5. Print a prominent banner stating:

   • What is bypassed (approval gates only)
   • What is NOT bypassed (kill switch, agent-role guard, deterministic gates)
   • Exact expiry time in human-readable form
   • How to disable (/sdd-sudo off or delete the file manually)
   • That the token is cryptographically signed and will be rejected without the key

When /sdd-sudo off is invoked, delete the SDD_SUDO file and confirm.
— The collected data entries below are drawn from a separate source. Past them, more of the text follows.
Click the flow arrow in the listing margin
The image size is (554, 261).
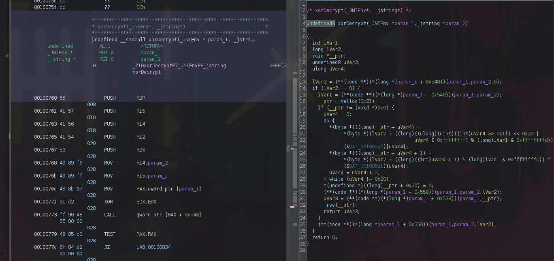7,56
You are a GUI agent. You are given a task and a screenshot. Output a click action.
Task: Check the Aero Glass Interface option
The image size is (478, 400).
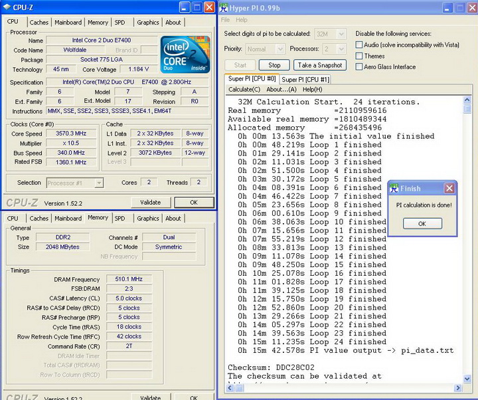click(359, 66)
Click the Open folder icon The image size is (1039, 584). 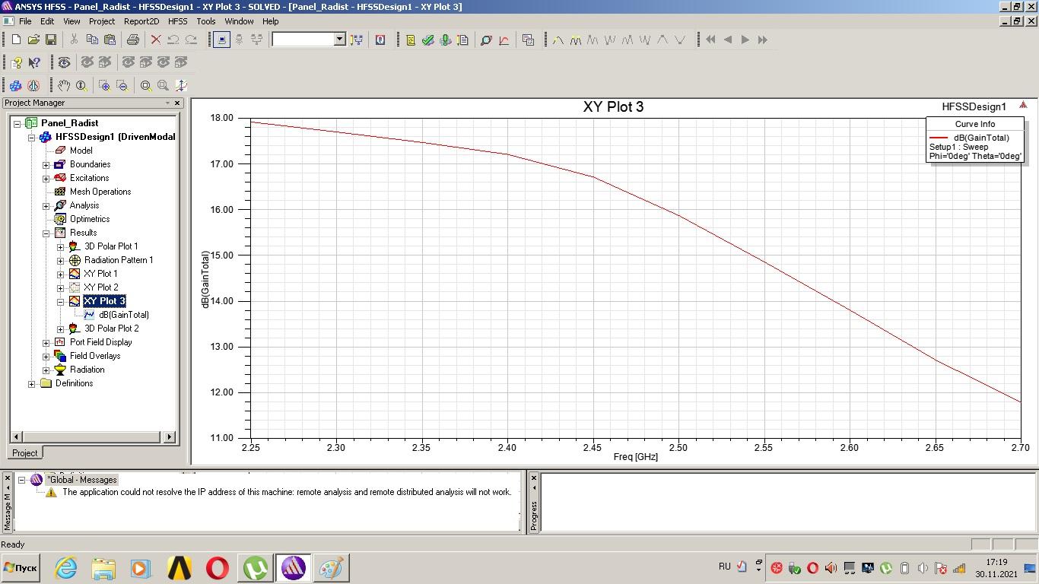point(33,40)
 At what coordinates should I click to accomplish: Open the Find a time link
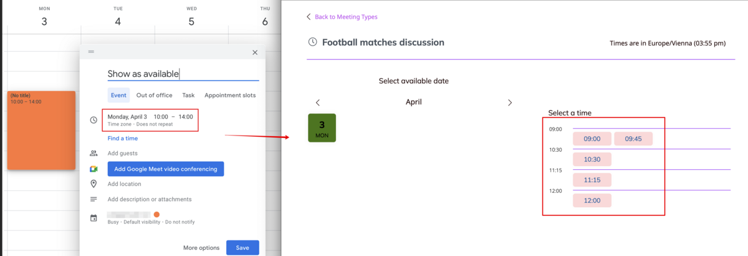122,139
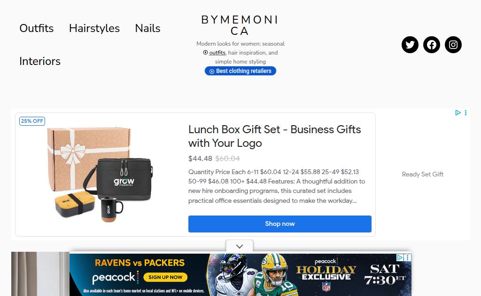Select the Nails menu item
The width and height of the screenshot is (481, 296).
[147, 28]

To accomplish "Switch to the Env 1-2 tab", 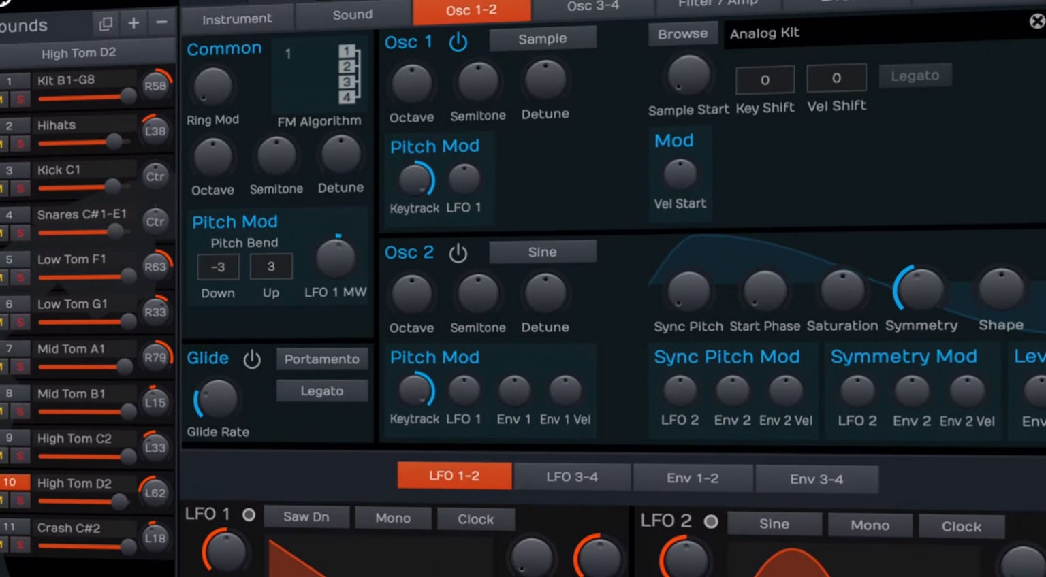I will click(x=693, y=478).
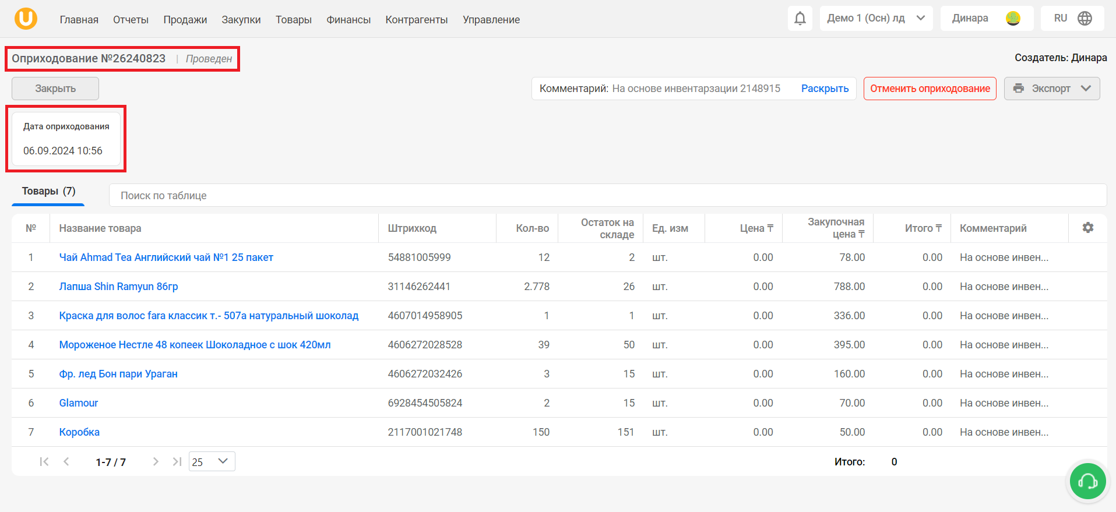Open the table column settings gear
This screenshot has height=512, width=1116.
[x=1087, y=228]
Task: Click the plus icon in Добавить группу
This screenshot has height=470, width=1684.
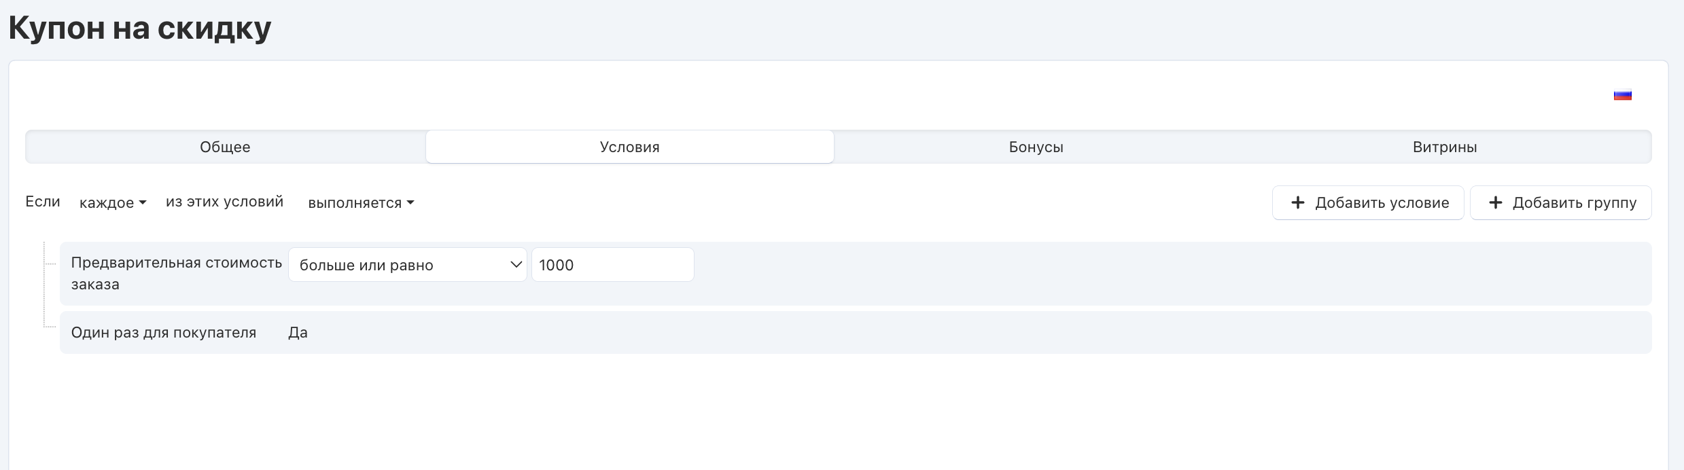Action: tap(1495, 202)
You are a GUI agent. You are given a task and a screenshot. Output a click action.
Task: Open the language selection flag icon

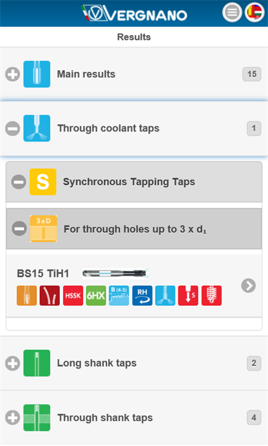pos(254,12)
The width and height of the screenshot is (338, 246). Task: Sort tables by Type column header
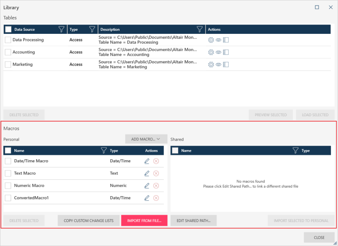[x=74, y=30]
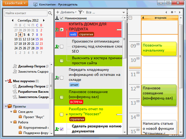Click the green play icon on КУПИТЬ ДОМЕН task
Viewport: 186px width, 139px height.
[62, 30]
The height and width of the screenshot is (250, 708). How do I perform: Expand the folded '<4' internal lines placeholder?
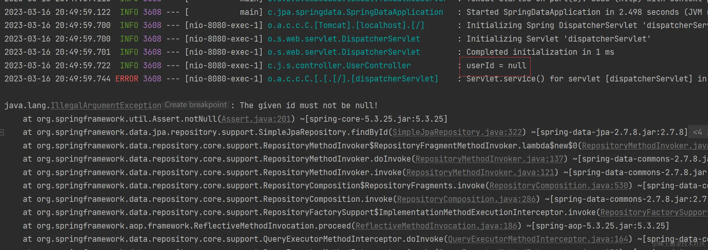[x=699, y=132]
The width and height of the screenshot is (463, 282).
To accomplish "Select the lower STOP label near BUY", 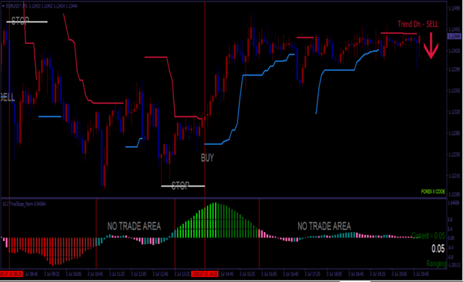I will pos(180,186).
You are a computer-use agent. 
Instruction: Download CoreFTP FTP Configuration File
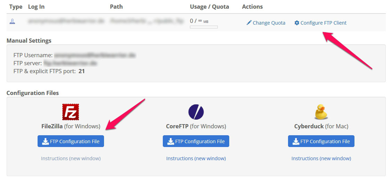196,141
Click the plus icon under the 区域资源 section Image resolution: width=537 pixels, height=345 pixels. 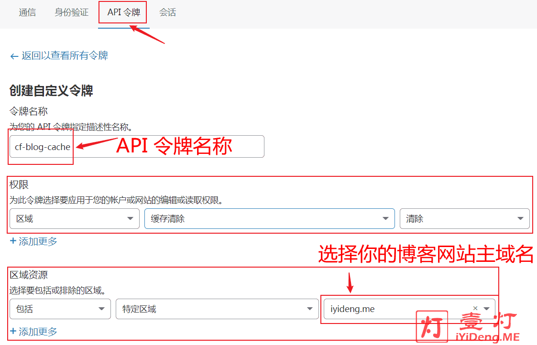13,331
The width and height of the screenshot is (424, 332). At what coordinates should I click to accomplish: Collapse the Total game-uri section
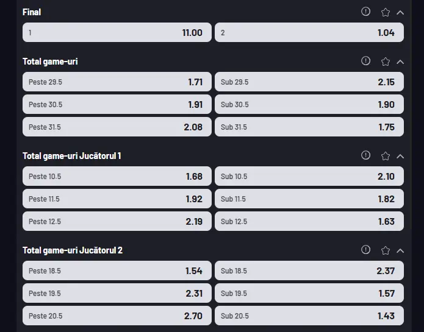coord(400,62)
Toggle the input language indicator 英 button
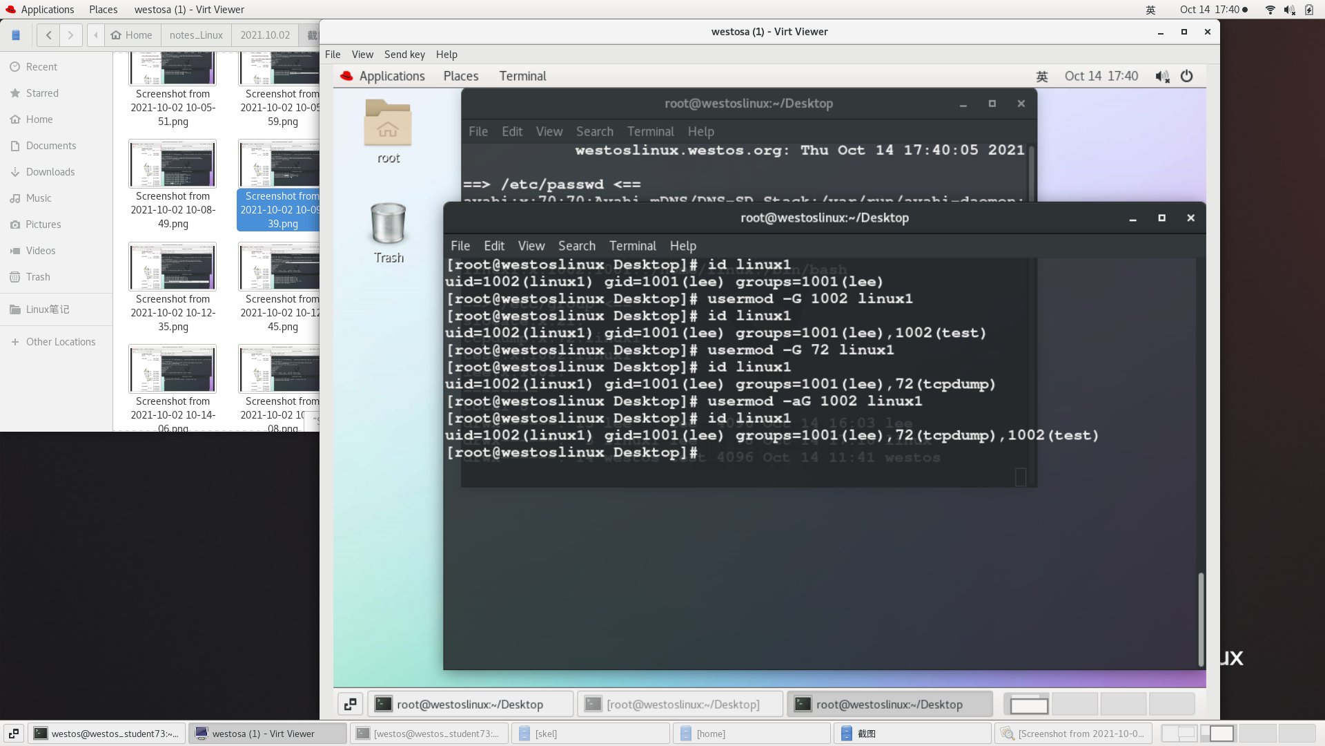The image size is (1325, 746). 1040,75
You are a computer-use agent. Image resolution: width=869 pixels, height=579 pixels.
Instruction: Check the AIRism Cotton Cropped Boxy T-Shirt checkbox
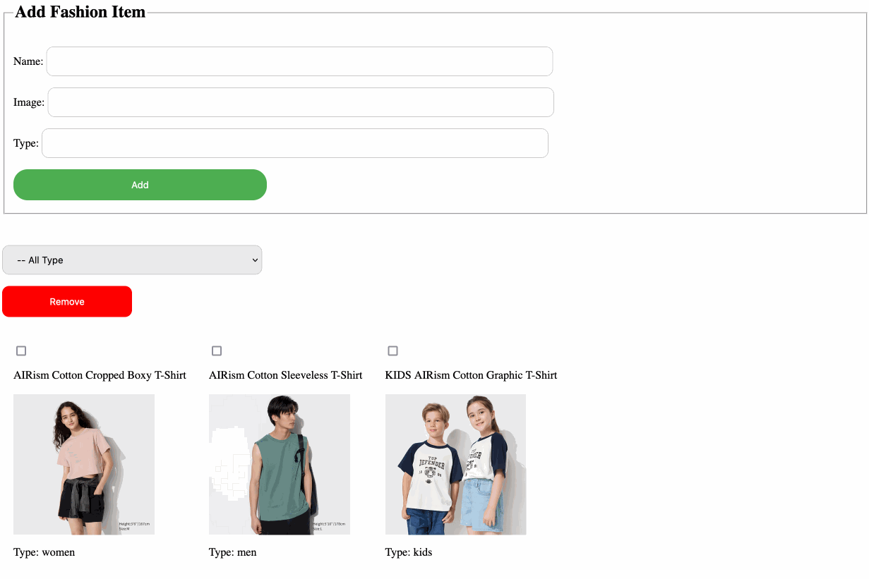point(21,351)
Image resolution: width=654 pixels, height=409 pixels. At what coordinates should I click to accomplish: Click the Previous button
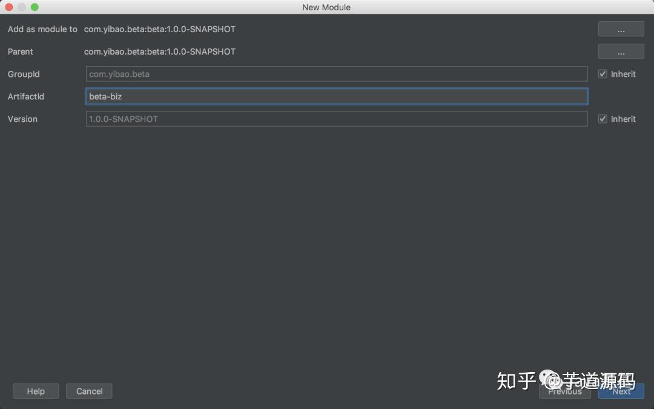(x=564, y=391)
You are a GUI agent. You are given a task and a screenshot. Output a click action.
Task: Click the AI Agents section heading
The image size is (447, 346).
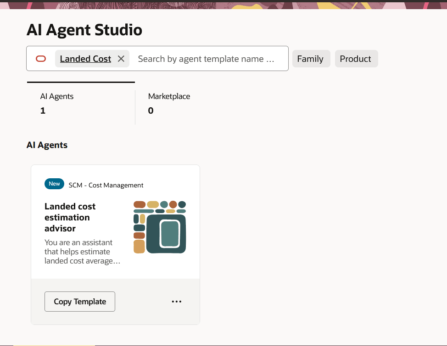tap(47, 145)
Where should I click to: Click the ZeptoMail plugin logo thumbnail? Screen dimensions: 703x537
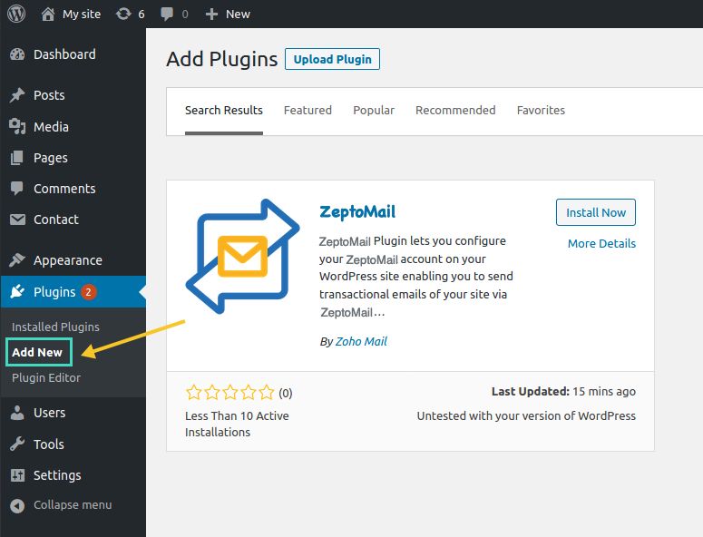coord(242,257)
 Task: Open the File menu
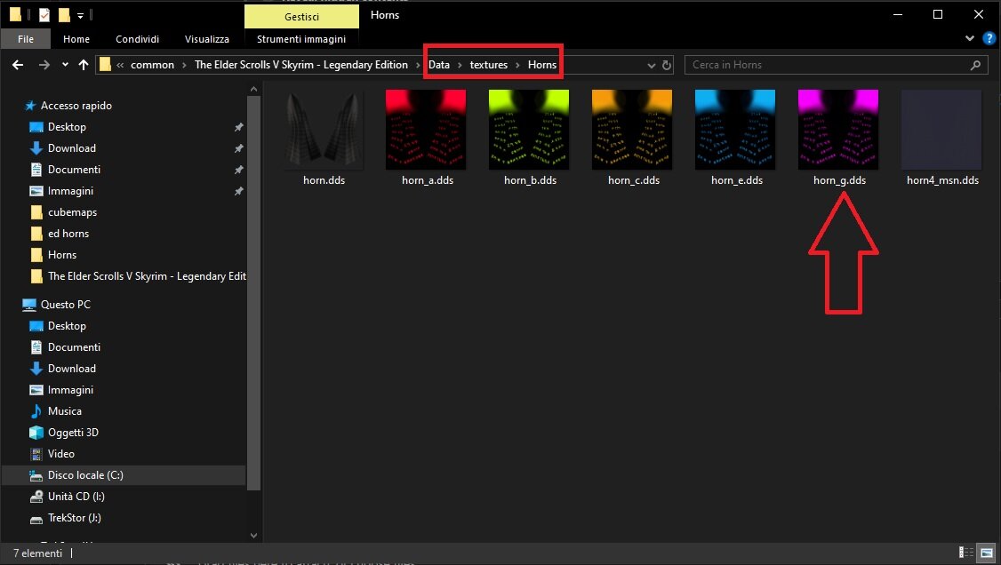(x=26, y=39)
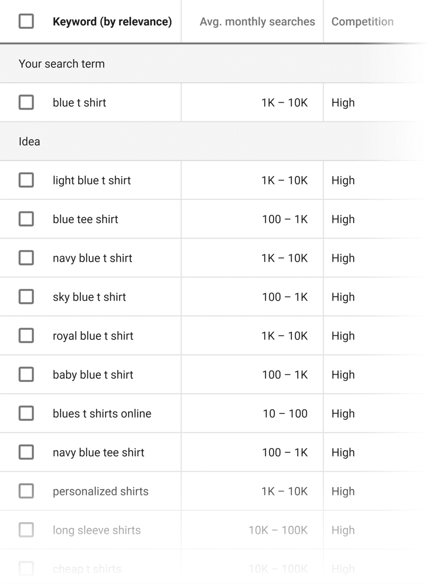The height and width of the screenshot is (584, 430).
Task: Select the 'personalized shirts' checkbox
Action: point(26,491)
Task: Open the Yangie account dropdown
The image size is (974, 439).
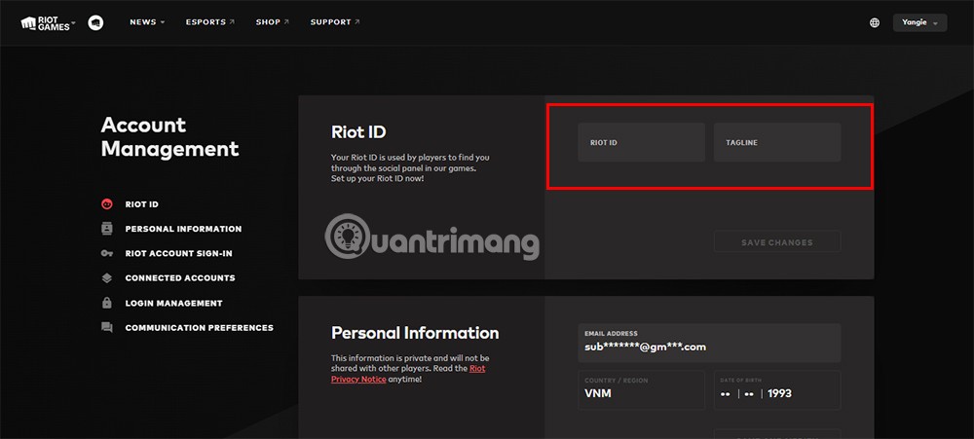Action: pyautogui.click(x=919, y=22)
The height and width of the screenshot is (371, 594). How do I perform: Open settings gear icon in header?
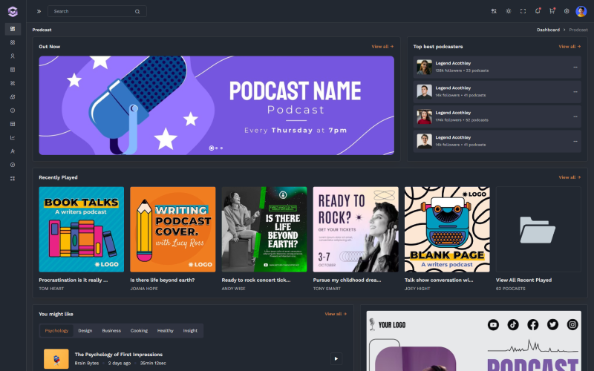click(567, 11)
When /sdd-sudo status is invoked, check for an active SDD_SUDO file. If present, not expired, signature valid, and key resolvable, report remaining time and expiry. If the signature is missing or invalid, the key is absent, the token is expired, or the file is absent, report inactive (and why if possible).

Hard Policy

• The agent must NEVER create, modify, or extend SDD_SUDO unless the human explicitly invoked this skill in the current session
• Never re-enable after expiry on its own; the token is dead once the epoch passes
• If in doubt about the state or timing, ask the human before proceeding
• Always honor the enabled-at and expires-epoch fields exactly as written
• A token without a valid HMAC-SHA256 signature is always inactive, regardless of its epoch values — the guard verifies the signature on every check
• The signing key lives outside the repo (<HOME>/.sdd/sudo-key or env var); never commit or embed the key in the repo or in the token file itself

Audit Trail

When sudo mode is active and an approval checkpoint is reached:

1. Record Approval: Approved (sudo <ISO8601 UTC>) in tasks.md to audit the passage
2. Keep all normal quality-gate reports, contracts, and verification artifacts
3. The (sudo) notation serves as a permanent audit mark that human oversight was deferred

Expiry Behavior

Sudo mode is stateless and time-based:

• The agent checks expires-epoch at each approval checkpoint; the signature is also re-verified on every check
• If current unix time >= expires-epoch, the flag is treated as expired and inactive
• If the signature is missing, invalid, or the key cannot be resolved, the flag is treated as inactive (fail-closed: the approval gate stays enforced)
• Automatic expiry happens silently; no file deletion occurs
• To manually disable before expiry, use /sdd-sudo off or delete SDD_SUDO manually

See plugins/sdd-quality-loop/references/sudo-mode-policy.md for scope, threat model, and operational guidance.